Le assicurazioni italiane associate ad Ania alla fine dello scorso marzo avevano investito in fondi di credito o debito ben 6,9 miliardi di euro dai 4 miliardi di fine marzo 2015, pari a circa il 7% del totale degli attivi a copertura delle riserve tecniche (dal 6% di un anno prima), secondo l’ultima indagine dell’associazione sugli investimenti utilizzati presentata lo scorso luglio, a cui hanno aderito compagnie rappresentanti il 72,5% del mercato. Tuttavia la maggior parte di questi denari è stata convogliata su fondi esteri, con aziende estere come target di investimento.
Lo scrive MF Milano Finanza in edicola da sabato 10 settembre, sottolineando che quest’ultimo dato non emerge dallo studio dell’Ania ma basta incrociare i numeri per rendersene conto. A fine 2015 infatti Aifi (l’associazione dei fondi di private equity, venture capital e private debt) e l’Osservatorio Minibond del Politecnico di Milanoavevano calcolato che i fondi italiani di debito avevano raccolto dagli investitori impegni per soltanto 923 milioni di euro, di cui su un target complessivo di 5,5 miliardi. E quei 923 milioni, ovviamente, contavano molte tipologie di investitori, tra cui qualche assicurazione. Ciò significa che i capitali investiti dalle compagnie italiane nel debito delle pmi si sono limitati a poche decine di milioni, mentre la parte del leone l’hanno fatta il fondo di fondi del Fondo Italiano d’Investimento e le banche.
E tutto questo accade, sebbene l’investimento in private debt, cioé in debito di pmi non quotate, generi flussi di cassa di lungo periodo che sono perfettamente coerenti con quelli delle assicurazioni, fondi pensione e delle casse di previdenza, in termini di duration e prevedibilità, caratteristica che invece non ha il private equity. Ma paradossalmente le assicurazioni sono più attive sul fronte del private equity. L’anno scorso le compagnie hanno contribuito per l’11,7% al totale della raccolta, mentre fondi pensione e casse di previdenza si sono spinti sino al 18,6%. In ogni caso, stiamo parlando comunque solo di 1,3 miliardi di euro di investimenti in private equity per le assicurazioni dal 2010 e di 1,9 miliardi per fondi e casse di previdenza su un totale di poco meno di 13 miliardi.

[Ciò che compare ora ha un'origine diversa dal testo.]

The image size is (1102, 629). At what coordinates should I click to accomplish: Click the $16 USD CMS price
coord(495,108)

Quanto ai fondi pensione, MF Milano Finanza lo scorso giugno aveva riferito che la Covip nella relazione annuale presentata lo scorso giugno calcolaca che alla fine del 2015 le attività detenute dai fondi pensione ammontavano a circa 107 miliardi di euro. Il 62,2% delle attività era investita in titoli di debito, con il 78% in Bot e Btp; per il resto ci sono azioni e un 12,8% di fondi. Quelli non armonizzati ammontavano a 12,8 miliardi di euro e di questi la gran parte (77,3 %) è costituita da fondi immobiliari (9,9 miliardi, pari al 13,7% delle attività totali). I fondi di private equity, invece, pesavano solo per 834 milioni cioè l’1,2% delle attività totali. Nulla rispetto alle medie europee.
Tower Watson e Boston Consulting Group hanno infatti calcolato che a livello mondiale a fine 2014 gli investitori avevano puntato oltre 7.100 miliardi di dollari sugli asset alternativi, in particolare su private equity ed hedge fund. E gli investitori più agguerriti in fondi di private equity sono proprio i fondi pensione con ben 1.400 miliardi di dollari investiti.

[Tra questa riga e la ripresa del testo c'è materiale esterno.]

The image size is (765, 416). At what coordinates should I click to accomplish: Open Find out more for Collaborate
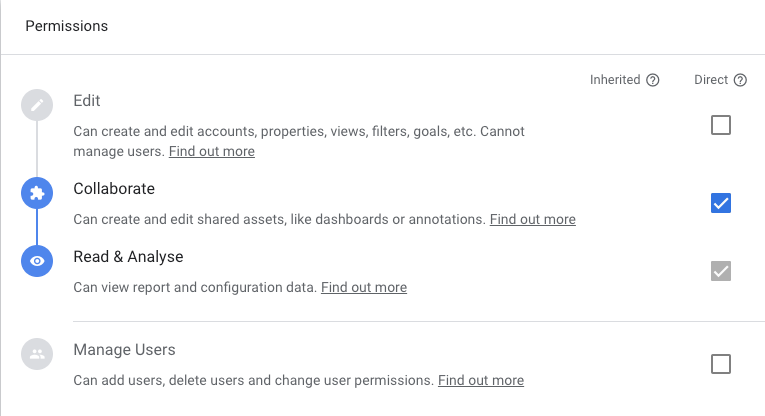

Tornando agli investimenti delle assicurazioni italiane, la maggior parte dei flussi (15.6 miliardi) è andata a sottoscrivere private placement di bond. Di questa cifra, dice Ania, soltanto il 60% rappresenta emissioni di aziende italiane. E di questo totale la maggior parte dei capitali è andata a sottoscrivere titoli di grandi emittenti industriali. Sul gfornte delle emissioni di medie dimensioni a fare la parte del leone è stato invece il gruppo assicurativo Prudential che, tramite la controllata Pricoa Capital, in un anno e mezzo ha sottoscritto 4 private placment (Crif, Epta, CarcoeAma).